Cela faisait longtemps que Jean avait totalement perdu le haut, le bas, la gauche, la droite, le devant et le derrière, des milliards d’années, mais dans le Vortex, il se sentait aspiré vers l’intérieur. Un intérieur que son sens de l’inconcevable avait toujours soupçonné, celui qu’il percevait lorsqu’il se tenait au-dessus d’un cadavre. Les corps inertes lui semblaient des puits sans fond dans lesquels les âmes tombaient. Maintenant, il savait que la fin était proche.

Dans le lointain (mais il y avait-il encore des distances ?) des feux follets apparurent. Le tourniquet devenait de plus en plus rapide, centrifugeant les lueurs, les transformant en traînées luminescentes qui se rapprochaient de lui en convergeant.
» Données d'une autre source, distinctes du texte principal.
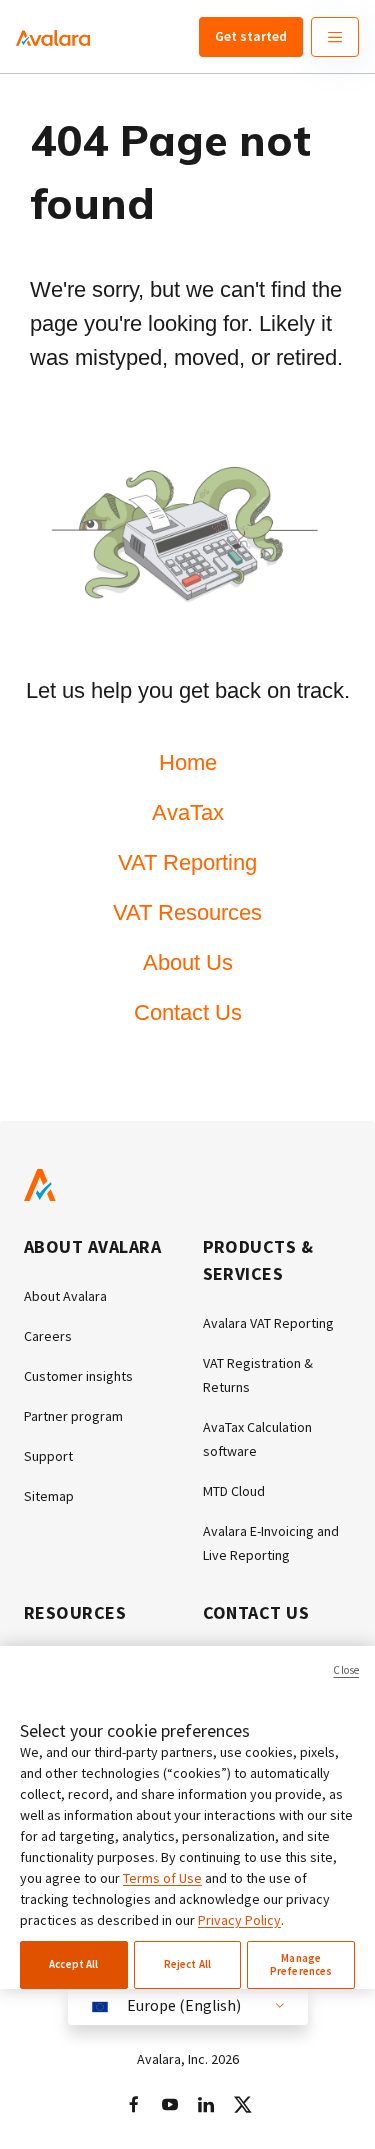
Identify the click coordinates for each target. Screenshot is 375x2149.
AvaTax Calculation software (257, 1439)
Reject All (187, 1964)
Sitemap (49, 1496)
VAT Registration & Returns (258, 1375)
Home (188, 762)
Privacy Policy (239, 1920)
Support (48, 1456)
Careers (48, 1336)
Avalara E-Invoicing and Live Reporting (271, 1543)
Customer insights (78, 1376)
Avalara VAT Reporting (268, 1323)
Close (346, 1670)
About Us (188, 962)
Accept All (73, 1964)
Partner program (73, 1416)
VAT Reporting (187, 862)
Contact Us (188, 1012)
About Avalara (65, 1296)
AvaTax (188, 812)
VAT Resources (187, 912)
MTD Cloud (234, 1491)
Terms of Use (162, 1878)
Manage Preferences (301, 1964)
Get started (251, 36)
Alors, quand elles furent assez près de Jean, il réalisa qu’il s’agissait d’orbes, un nombre infini d’orbes venus des confins du néant. Et quelle ne fut pas sa surprise quand il vit, à l’intérieur de ceci, non seulement des êtres, mais des êtres qu’il avait connus. Il vit passer devant lui des Ptéropteryx, des lotophages, des Hieracantes, des Fremens, des Nékouyus, des Ents, des Skavens, des Casoars, des Unipédes, des Mi-Go, des Houyhnhms, des Korglz, des Yiths, des Hovards, des Serats, des Singes, des Humains… Puis le mouvement se suspendit.

Jean apercevait encore des hordes d’orbes derrière l’horizon des humains, des peuples qui avaient existé avant lui, mais ils étaient trop éloignés pour qu’il puisse les identifier nettement. Des milliards de halos, plus ou moins grands, qui remplaçaient les défuntes étoiles.

En regardant tout autour de lui, il aperçût Pierre, les deux Jacques, André, Marie, Barthélemy, Simon, Philippe, Marie Madeleine, Jude, Matthieu, Nathanael, Lazare, Judas, d’autres encore qu’il avait croisé durant l’existence des Humains, Holderlin, Basho, Sid Vicious, Johnny Ace, Chretien de Troyes, Velasquez, GG Allin, Lizst, De Quincey, Frida Khalo, Yoshitoshi, Dürher, Camoes, Charles Manson, Edogawa Rampo, Desbordes-Valmore, Rumi, Nicephore Niepce, Boece, Al Hallaj, Li Po, Vigée le Brun, Milarépa, Dante, Saint-Saens, Bosch, Cervantes, Poussin, Grapelli, Novalis, Tagore, Poe, Mary et Percy Shelley, Greg Sage, Bessie Smith, Lydon, Artaud… Encore et encore et encore.

Jean entendit une pensée, qui venait du centre de la convergence. Elle émanait d’une Constellation, l’unique constellation qui existait sur la toile noire de l’univers déchu.  Ses étoiles pulsaient successivement au rythme des rêveries produites par l’astérisme, et Jean, en son for intérieur, entendait le discours.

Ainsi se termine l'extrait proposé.